Resposta da IA (alucinada):
"Atualmente oferecemos o Plano UltraMax, com internet ilimitada, ligações ilimitadas para qualquer operadora e roaming internacional gratuito, válido em todo o Mercosul."
Itens que embasaram a resposta:
- Documentos internos contendo campanhas promocionais antigas (expiradas desde 2022).
- PDFs de planos corporativos com benefícios específicos que não se aplicam ao público residencial.
- Artigos de blog da própria empresa com títulos chamativos como "Plano ilimitado para todos os momentos", mas com pouca informação técnica ou jurídica.

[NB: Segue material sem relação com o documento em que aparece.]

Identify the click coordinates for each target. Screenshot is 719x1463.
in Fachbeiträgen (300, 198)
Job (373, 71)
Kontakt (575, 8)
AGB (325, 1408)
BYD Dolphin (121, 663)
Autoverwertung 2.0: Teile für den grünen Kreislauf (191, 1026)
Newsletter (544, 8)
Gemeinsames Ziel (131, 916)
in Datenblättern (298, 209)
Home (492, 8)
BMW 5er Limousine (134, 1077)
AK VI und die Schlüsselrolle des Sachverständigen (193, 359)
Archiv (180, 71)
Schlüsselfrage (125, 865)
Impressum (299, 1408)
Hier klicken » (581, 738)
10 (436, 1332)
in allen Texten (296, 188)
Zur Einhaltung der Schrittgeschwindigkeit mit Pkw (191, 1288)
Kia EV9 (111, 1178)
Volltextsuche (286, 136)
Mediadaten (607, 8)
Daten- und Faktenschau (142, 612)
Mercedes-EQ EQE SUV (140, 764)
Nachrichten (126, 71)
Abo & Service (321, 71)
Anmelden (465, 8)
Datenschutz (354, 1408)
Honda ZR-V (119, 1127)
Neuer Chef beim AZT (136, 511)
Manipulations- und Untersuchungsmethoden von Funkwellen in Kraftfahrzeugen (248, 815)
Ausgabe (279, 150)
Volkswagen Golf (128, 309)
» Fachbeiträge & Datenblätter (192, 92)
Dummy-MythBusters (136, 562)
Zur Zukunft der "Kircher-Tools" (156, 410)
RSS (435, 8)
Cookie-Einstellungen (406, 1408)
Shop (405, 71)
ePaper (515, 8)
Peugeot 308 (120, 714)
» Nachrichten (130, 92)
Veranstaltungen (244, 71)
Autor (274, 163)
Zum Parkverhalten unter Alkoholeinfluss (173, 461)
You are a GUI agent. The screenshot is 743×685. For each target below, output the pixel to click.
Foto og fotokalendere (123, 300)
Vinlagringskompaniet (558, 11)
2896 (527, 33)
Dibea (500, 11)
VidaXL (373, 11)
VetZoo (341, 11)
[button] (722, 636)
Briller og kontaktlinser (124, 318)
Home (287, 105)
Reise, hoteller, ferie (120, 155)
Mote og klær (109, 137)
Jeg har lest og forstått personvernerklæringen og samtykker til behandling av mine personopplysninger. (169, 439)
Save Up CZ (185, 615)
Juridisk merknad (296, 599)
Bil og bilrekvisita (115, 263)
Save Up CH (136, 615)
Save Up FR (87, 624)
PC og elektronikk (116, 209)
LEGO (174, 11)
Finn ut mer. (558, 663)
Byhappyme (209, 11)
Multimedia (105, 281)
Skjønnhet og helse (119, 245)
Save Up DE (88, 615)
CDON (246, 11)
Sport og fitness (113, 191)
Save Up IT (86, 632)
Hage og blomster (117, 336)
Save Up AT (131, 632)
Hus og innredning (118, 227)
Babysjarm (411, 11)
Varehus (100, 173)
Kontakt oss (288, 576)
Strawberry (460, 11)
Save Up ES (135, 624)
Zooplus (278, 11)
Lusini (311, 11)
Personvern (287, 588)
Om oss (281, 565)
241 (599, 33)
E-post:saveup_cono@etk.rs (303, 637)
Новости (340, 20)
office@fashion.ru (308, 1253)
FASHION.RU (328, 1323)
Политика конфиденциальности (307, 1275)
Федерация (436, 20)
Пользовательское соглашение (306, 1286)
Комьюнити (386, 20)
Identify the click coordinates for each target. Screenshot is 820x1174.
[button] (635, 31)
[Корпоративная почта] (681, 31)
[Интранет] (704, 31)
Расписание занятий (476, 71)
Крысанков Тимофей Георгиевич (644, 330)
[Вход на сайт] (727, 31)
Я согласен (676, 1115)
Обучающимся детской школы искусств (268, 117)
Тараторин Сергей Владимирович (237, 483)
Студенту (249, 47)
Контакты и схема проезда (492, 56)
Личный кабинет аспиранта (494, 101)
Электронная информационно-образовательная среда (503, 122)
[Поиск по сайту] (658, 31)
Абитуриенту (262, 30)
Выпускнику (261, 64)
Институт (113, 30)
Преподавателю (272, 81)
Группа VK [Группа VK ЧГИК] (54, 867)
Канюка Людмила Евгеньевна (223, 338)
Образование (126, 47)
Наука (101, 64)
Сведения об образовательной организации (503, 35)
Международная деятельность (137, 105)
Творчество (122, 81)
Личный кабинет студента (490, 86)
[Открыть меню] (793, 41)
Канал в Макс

- Falta de filtros de data ou de versão de documentos na base indexada.
Resposta correta:
"Atualmente, os planos disponíveis com internet e chamadas nacionais ilimitadas são o Plano Conecta+ e o Plano Infinity Voz e Dados. O roaming internacional não está incluído, exceto se contratado como pacote adicional. Consulte os termos atualizados no site oficial."
Itens que embasaram a resposta correta:
- Página oficial de planos vigente no site da operadora.
- Documentação de oferta atual, com datas de validade e regras contratuais claras.
- Base de dados interna com controle de versões e flag de campanhas expiradas.
Por que o erro aconteceu?
A IA não inventou o plano do nada. Ela apenas combinou fragmentos de textos promocionais antigos, PDFs de planos corporativos e conteúdos mal categorizados na base de dados. Sem filtros por data, por público-alvo ou por vigência, o modelo fez o que foi possível com o lixo que recebeu.
Pergunta ambígua + base bagunçada = IA com crise de identidade comercial.
Ou como diz o ditado técnico:
"Se você perguntar de qualquer jeito, a IA vai responder de qualquer jeito."
No fim das contas, o problema não está na IA “alucinar” — está em como ela é alimentada, configurada e, principalmente, em como traduzimos tudo isso para o mundo real.
É fácil culpar a IA quando ela erra. Mais difícil — e necessário — é entender o que está por trás desses erros. Porque a IA só é tão boa quanto o contexto que damos a ela. E esse contexto, muitas vezes, é frágil: bases desatualizadas, buscas mal feitas ou perguntas confusas.
Por isso, se queremos resultados mais confiáveis, precisamos ir além da pergunta. Precisamos olhar para o sistema todo — do repositório de dados ao mecanismo de busca, da arquitetura ao modelo.
E, claro, investir cada vez mais em educação sobre IA para todos os públicos.
A boa notícia? Isso é possível. A má? Dá trabalho.
Entender esse processo é um dos passos para construir soluções mais inteligentes — e para evitar que, no futuro, a IA continue sendo acusada de um erro que, na maioria das vezes, é humano.